The NC State Engineering Career Fair is a big undertaking with an even bigger payoff: putting engineering students in touch with top employers in their fields.

Held Oct. 1-2 at the Jane S. McKimmon Center at North Carolina State University, the career fair hosted 6,578 job seekers, setting a new record.

More than 150 engineering student volunteers helped representatives from participating companies and assisted job candidates as they navigated the record-setting event.

Over two days, the fair hosted representatives of 318 private companies and government entities who were looking to both hire full-time employees and fill Co-op and intern positions. The event drew attendees from as far away as New York, Illinois and Colorado.

For Brian Koehler, the event’s success is a good example of why the “best and brightest” students choose to make NC State their home for a few years. Koehler is director of the career fair, which started in 1998.

“All of the hard work that our students do to differentiate themselves ultimately pays off when they secure those dream jobs, providing another opportunity to make a lasting impact on our society,” Koehler said. “We have the processes in place here to continually encourage our students — our family — to become the success that they want to be.”

Hannah Wetmore, a junior studying industrial engineering, is one of the student volunteers who helped make the fair a reality.

“We work on the fair nonstop,” Wetmore said. “It’s been really great seeing everything come together.”

Wetmore is interested in work as an internal consultant and completed an internal consulting internship with Corning Incorporated last summer. Her dream job, though, is to work for The Walt Disney Company in its industrial engineering department. She said employees in that department act as internal consultants on different lines of business within the company.

Wetmore participated in the Disney College Program last semester and hopes to intern with the company in the future and, eventually, land a full-time position.

“I want to help create the magic so that everyone can continue to experience the immersive attractions and innovative experiences at Disney,” she said. “Whether that means helping to figure out how long the line should be for the newest and greatest ride or determining the number of toilet paper rolls a bathroom should have.”

More than 21 percent of those who attended were non-NC State students, representing Duke, UNC-Charlotte, UNC-Chapel Hill, Clemson, SUNY Buffalo and others.

NC State engineering graduates also returned to the fair.
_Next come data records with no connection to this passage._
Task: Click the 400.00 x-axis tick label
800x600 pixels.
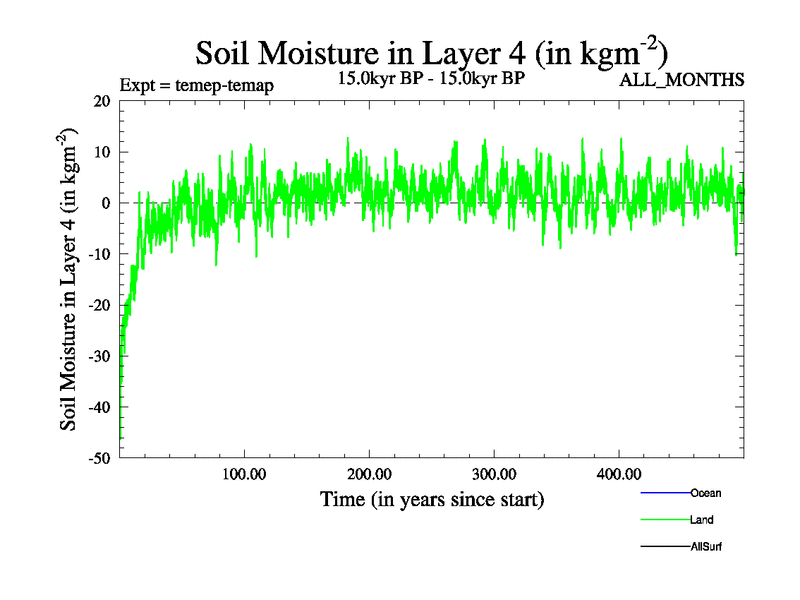Action: [x=618, y=473]
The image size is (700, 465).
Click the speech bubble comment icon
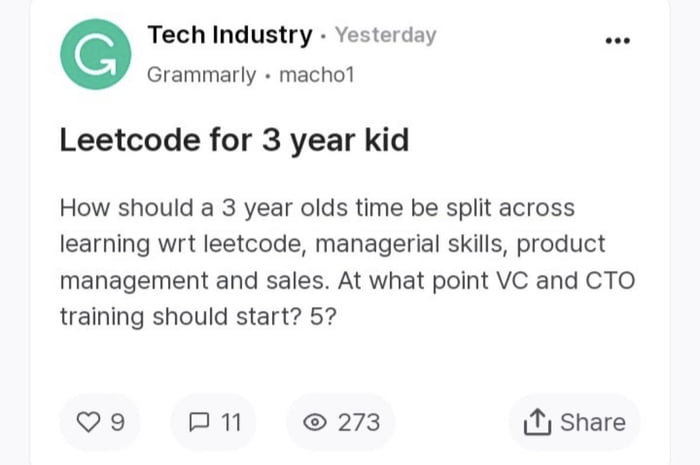[199, 422]
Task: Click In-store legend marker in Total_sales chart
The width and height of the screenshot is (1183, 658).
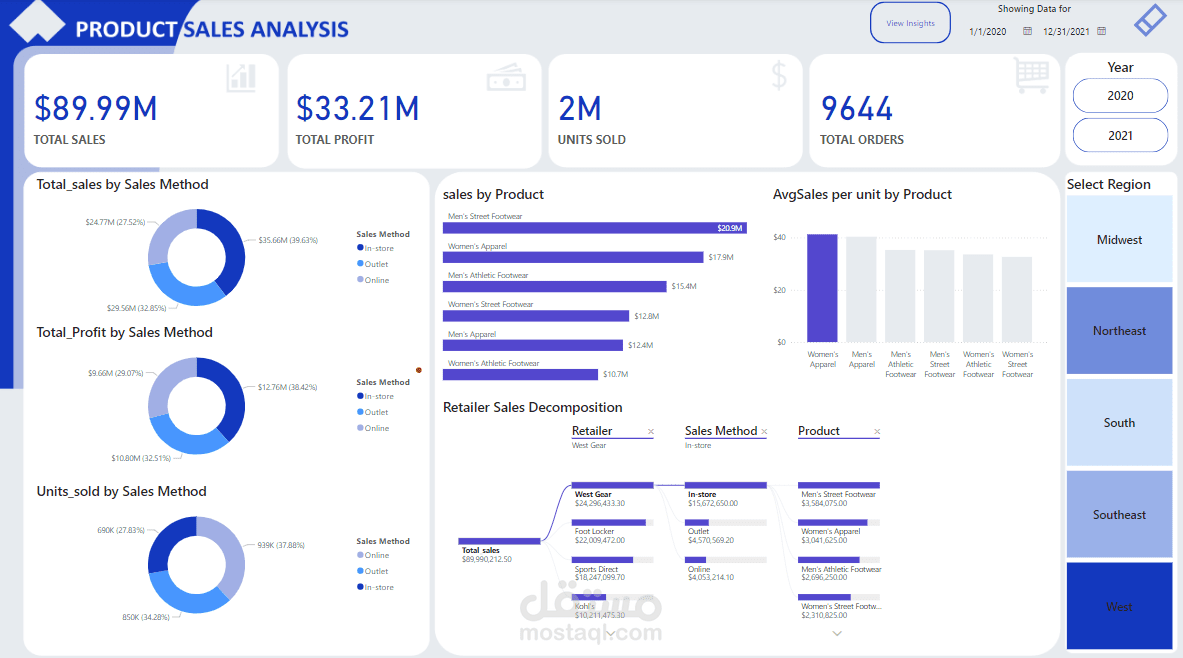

This time, however, they returned as representatives for top companies in their fields.

Curt Tucker, a 1990 mechanical engineering alumnus, attended the second day of the event. Tucker is a supervisor of manufacturing engineers with NACCO Materials Handling Group, Inc., in Greenville, NC. He also served in the United States Navy after graduation.

“I was well prepared for the military and the workforce,” Tucker said. “I think (his time at NC State) was a very good experience.”

Lisa Moll’s engineering degree has also placed her in a job. A 2011 materials science and engineering alumna, Moll works in Charlotte for Accenture, one of the world’s leading organizations providing management consulting, technology and outsourcing services. Moll does business and systems integration consulting and volunteered to represent the company on the second day of the fair. She spoke to jobseekers about the company’s need for entry-level systems integration analysts.

During her time in the College of Engineering, Moll was president of NC State’s chapter of the Society of Women Engineers. She was introduced to Accenture representatives while attending one of the society’s national .

Moll said she believes that engineering is one of the best degrees for a career in consulting.

“Problem solving is what engineering is all about and that’s what consulting is all about, too,” she said.

NC State engineering graduates like Moll and Tucker were invited to wear red “Alumni” ribbons attached to their nametags. The ribbons send a message: An NC State engineering degree means more than just a great education. It means a path to a great career as well.